▶ _REQUIRED WORK_
Reproduce the rows from the line with "Task: Select the Kinematics menu item" up to and including the line with "Looking at the screenshot, I should point(77,17).", replacing "Kinematics" with "Dynamics" and leaving everything else unchanged.
** BEGIN INPUT DATA **
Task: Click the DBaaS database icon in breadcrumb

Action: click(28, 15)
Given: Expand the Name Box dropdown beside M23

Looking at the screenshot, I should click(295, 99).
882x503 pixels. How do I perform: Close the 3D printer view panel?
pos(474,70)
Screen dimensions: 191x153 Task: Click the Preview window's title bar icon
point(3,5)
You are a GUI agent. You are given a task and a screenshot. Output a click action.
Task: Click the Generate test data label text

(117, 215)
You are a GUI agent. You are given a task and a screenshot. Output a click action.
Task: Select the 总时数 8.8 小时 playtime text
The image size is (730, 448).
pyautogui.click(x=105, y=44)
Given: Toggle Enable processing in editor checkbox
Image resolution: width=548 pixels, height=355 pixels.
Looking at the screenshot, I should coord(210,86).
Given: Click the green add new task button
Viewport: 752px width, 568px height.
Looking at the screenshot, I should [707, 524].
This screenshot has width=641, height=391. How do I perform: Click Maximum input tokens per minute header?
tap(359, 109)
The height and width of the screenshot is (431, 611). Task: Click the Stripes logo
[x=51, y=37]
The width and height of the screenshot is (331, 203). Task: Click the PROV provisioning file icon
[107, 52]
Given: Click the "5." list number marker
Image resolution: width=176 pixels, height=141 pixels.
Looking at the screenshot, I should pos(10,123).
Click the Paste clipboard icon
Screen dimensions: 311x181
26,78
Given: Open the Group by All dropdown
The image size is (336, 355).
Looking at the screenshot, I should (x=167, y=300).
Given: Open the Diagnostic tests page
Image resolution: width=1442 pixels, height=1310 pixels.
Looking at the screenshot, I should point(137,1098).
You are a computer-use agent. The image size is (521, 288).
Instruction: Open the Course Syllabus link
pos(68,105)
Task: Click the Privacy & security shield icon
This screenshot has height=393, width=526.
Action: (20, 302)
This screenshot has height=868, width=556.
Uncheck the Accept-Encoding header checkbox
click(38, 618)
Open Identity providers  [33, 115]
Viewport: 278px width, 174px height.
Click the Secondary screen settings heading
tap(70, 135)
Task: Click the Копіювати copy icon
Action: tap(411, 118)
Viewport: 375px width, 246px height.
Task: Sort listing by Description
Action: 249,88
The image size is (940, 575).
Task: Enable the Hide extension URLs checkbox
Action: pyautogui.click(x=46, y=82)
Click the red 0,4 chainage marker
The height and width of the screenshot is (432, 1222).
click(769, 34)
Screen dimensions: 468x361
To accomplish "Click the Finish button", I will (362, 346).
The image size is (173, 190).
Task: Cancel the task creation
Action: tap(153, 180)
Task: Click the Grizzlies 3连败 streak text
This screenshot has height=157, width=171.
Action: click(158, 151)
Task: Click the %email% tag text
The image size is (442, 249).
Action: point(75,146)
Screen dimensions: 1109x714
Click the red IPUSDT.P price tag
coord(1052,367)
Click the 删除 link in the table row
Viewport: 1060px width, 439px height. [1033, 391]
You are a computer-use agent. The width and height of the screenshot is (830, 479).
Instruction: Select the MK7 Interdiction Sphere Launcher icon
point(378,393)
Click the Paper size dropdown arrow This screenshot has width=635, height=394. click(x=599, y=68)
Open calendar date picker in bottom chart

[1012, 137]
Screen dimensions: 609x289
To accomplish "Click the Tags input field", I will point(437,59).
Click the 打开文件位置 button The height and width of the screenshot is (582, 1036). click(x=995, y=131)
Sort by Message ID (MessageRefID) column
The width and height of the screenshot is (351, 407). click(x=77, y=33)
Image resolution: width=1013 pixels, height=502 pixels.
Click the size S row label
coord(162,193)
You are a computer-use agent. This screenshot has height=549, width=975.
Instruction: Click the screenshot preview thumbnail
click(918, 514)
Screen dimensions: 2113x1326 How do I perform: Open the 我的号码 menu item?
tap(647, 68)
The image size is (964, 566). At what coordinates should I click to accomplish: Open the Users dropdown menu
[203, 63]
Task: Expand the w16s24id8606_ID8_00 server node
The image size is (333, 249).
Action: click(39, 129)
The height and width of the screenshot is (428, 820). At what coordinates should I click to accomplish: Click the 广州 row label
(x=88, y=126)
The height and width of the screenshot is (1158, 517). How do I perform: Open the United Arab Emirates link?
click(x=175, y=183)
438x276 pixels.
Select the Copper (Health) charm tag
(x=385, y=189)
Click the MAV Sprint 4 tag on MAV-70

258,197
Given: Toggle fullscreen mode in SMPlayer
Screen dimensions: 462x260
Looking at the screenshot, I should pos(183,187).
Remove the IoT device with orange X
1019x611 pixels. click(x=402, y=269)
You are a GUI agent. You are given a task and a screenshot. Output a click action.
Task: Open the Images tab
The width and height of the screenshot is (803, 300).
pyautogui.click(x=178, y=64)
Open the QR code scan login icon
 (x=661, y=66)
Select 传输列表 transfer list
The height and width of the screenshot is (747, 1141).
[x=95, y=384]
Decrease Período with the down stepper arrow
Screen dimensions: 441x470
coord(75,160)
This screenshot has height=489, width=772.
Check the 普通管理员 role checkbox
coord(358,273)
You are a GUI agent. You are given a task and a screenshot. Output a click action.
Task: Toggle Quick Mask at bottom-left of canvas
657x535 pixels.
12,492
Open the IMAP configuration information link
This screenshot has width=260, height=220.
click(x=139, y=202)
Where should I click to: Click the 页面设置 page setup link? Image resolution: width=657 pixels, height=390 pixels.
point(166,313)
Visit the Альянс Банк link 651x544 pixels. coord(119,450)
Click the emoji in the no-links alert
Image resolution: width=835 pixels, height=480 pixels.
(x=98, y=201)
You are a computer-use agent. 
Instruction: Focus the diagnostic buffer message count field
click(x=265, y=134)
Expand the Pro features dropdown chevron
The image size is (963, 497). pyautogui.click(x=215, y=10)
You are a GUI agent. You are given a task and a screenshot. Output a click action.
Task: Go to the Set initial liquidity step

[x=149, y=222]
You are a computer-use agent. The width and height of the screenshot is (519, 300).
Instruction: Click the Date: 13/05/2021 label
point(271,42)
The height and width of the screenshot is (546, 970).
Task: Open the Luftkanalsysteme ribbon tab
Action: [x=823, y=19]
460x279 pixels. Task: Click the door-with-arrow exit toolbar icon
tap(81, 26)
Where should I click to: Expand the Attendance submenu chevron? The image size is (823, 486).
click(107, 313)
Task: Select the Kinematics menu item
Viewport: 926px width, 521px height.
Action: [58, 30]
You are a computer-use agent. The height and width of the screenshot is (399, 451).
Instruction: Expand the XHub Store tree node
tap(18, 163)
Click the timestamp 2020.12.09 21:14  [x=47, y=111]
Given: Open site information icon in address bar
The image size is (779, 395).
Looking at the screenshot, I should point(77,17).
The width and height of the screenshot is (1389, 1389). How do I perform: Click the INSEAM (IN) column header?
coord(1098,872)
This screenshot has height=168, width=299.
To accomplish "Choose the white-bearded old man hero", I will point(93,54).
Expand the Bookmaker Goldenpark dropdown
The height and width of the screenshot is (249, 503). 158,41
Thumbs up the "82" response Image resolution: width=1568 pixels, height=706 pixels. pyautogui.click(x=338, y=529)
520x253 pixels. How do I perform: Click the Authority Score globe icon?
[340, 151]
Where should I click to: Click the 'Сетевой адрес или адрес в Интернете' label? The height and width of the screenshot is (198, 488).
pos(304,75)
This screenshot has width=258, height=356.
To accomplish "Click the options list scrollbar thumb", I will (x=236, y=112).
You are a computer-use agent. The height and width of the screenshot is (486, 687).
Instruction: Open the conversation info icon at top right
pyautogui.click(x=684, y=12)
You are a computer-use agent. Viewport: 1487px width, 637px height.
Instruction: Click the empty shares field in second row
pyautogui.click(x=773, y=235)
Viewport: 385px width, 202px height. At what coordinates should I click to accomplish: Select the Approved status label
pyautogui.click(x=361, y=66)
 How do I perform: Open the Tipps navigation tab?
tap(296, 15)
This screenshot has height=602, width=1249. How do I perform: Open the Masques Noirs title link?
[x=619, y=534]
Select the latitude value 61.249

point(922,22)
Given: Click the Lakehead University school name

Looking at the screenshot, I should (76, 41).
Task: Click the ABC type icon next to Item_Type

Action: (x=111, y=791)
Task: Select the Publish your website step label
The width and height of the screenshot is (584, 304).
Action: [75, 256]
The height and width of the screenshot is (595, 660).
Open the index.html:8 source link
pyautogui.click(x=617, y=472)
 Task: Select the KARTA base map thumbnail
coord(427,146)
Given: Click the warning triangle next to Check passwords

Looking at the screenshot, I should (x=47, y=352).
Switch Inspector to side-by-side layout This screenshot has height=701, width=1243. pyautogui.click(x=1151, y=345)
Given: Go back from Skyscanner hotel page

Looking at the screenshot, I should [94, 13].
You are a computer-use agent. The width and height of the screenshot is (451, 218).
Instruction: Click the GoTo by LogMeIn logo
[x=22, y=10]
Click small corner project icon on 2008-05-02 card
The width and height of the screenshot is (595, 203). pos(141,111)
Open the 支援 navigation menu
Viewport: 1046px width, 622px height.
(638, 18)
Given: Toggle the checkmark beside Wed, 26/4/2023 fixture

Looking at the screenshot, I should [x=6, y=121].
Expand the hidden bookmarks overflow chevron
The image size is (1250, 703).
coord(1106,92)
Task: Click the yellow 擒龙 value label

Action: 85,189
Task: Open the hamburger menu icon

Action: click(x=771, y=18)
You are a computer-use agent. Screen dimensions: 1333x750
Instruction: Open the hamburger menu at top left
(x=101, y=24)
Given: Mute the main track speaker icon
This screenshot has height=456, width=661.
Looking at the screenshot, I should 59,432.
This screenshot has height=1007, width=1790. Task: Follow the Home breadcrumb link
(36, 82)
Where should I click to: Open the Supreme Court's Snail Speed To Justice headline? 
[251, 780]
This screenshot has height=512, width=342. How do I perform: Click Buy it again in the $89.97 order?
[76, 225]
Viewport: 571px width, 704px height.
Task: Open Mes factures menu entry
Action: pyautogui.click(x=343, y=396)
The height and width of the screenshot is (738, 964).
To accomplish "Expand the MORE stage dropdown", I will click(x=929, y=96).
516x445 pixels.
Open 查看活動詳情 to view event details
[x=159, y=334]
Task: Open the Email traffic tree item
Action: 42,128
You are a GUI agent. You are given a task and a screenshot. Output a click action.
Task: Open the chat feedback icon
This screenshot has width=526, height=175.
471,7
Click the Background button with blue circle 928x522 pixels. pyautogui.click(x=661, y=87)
** END INPUT DATA **
▶ _RESPONSE_
Task: Select the Dynamics menu item
Viewport: 926px width, 521px height.
Action: [58, 30]
You are a computer-use agent. The height and width of the screenshot is (399, 451).
Instruction: Expand the XHub Store tree node
tap(18, 163)
Click the timestamp 2020.12.09 21:14  [x=47, y=111]
Given: Open site information icon in address bar
The image size is (779, 395).
Looking at the screenshot, I should point(77,17).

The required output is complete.